London: As authorities in Europe struggle to keep asylum-seekers at bay, a demographic crisis is unfolding in many countries in the continent as they desperately need more young people to populate its rural areas and look after its elderly because its societies are no longer self- sustaining, according to a media report.
Spain has one of the lowest fertility rates in the EU, with an average of 1.27 children born for every woman of childbearing age, compared to the Europen Union average of 1.55.
Spain's crippling economic crisis has seen a net exodus of people from the country, as hundreds of thousands of Spaniards and migrants leave in the hope of finding jobs abroad. The result is that, since 2012, Spain's population has been shrinking, The Guardian reported.
In Portugal, the population has been shrinking since 2010. For many analysts, the question now is how low can it go, with projections by the National Statistics Institute suggesting Portugal's population could drop from 10.5 million to 6.3 million by 2060.
According to Portuguese Prime Minister Pedro Passos Coelho: "We've got really serious problems."
In Italy the retired population is soaring, with the proportion of over-65s set to rise from 2.7 per cent last year to 18.8 per cent in 2050. Germany has the lowest birthrate in the world: 8.2 per 1,000 population between 2008 and 2013, according to a recent study by the Hamburg-based world economy institute, the HWWI.
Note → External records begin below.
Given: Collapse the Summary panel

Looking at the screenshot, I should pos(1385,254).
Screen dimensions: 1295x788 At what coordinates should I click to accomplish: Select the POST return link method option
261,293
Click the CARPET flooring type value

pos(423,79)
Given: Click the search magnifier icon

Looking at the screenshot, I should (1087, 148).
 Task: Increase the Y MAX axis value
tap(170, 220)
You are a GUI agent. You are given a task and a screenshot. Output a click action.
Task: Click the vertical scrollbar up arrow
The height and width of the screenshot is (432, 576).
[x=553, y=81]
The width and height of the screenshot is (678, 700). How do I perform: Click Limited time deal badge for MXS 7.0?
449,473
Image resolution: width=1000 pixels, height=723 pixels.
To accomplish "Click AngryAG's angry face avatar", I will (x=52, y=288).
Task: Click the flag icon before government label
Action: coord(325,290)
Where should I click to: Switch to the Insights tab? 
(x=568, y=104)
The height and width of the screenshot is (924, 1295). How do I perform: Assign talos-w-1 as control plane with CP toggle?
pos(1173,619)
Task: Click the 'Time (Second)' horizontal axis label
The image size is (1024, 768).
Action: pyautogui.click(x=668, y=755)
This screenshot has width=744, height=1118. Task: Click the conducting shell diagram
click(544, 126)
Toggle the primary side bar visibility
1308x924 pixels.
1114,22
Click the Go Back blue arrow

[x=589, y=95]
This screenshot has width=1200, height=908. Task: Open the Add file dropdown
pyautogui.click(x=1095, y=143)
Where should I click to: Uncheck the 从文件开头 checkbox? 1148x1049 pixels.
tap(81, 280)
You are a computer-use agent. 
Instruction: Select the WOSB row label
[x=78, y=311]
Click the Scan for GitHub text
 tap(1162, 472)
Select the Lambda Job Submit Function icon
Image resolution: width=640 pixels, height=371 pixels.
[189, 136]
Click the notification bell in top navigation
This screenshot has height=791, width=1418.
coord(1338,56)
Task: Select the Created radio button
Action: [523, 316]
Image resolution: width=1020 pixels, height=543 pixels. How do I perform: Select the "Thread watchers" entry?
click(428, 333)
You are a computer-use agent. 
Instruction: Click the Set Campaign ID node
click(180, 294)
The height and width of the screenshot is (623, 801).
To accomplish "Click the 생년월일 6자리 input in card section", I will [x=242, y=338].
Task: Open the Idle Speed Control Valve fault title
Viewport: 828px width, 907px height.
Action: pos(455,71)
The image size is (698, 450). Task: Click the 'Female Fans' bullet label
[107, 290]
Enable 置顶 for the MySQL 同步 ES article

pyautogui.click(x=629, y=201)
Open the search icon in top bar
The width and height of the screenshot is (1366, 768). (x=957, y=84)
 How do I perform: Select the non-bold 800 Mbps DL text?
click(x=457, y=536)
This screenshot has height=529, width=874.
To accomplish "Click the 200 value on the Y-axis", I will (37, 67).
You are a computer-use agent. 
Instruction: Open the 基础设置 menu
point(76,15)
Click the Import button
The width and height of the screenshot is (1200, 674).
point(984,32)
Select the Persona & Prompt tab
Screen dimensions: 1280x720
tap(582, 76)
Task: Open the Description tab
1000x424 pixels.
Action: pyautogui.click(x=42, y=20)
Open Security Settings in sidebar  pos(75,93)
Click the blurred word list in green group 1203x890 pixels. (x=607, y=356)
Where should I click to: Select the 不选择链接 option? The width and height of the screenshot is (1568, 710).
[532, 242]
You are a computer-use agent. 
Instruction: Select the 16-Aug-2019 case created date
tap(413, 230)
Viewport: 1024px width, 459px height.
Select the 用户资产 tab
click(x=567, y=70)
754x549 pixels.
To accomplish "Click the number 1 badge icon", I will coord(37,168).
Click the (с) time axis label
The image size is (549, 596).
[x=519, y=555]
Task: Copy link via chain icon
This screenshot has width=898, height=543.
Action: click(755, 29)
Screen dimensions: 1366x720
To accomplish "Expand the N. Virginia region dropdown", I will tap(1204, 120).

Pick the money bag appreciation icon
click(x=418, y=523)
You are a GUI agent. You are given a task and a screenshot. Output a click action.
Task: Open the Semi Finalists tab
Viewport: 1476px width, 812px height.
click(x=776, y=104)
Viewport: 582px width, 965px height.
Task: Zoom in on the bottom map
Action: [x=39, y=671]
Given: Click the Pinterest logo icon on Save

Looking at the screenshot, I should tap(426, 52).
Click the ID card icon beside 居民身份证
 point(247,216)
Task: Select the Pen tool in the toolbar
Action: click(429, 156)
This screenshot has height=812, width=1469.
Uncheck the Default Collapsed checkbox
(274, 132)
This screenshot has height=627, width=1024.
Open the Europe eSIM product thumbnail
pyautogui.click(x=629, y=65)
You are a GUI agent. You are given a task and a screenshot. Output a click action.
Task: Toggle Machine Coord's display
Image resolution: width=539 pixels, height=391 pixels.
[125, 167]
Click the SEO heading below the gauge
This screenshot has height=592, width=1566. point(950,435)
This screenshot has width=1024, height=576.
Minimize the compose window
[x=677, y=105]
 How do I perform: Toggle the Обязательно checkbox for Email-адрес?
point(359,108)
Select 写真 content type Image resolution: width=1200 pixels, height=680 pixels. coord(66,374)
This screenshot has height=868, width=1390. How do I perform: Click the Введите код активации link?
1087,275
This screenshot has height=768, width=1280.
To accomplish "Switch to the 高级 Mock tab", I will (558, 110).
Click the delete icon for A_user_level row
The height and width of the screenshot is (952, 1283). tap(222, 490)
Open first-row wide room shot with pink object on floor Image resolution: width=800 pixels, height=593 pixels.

The UK's population reached 64.6 million by mid-2014, a growth of 491,000 over the previous year, according to the Office for National Statistics. On average, Britain's population grew at a faster rate over the last decade than it has done over the last 50 years.
For southern Europe, migration within the EU has become a grave problem. Hundreds of thousands of Portuguese have left, hoping to find better opportunities abroad.
Coelho has said the next 10 to 15 years would be decisive in reversing the trend. If no action is taken, he said last year, "these issues will only be solved by a miracle."
The EU's Eurostat agency estimates that by 2050, Portugal will be the country in Europe that is home to the smallest proportion of children, with just 11.5 per cent of the population expected to be under the age of 15. Toy shops and hundreds of schools are closing while petrol stations and motels are being converted into nursing homes.
Coelho has called on the EU to make falling birthrates a priority in the next five years. "This question has a dimension that is not strictly national," he said, pointing to labour legislation and "the manner in which urban life is organised," The Guardian quoted Coelho as saying.
Ad hoc political solutions at a national level are failing. Italy has tried to overcome its bleak demographic outlook with initiatives ranging from pension cuts to a baby bonus, but the statistics are not on their side, the report said.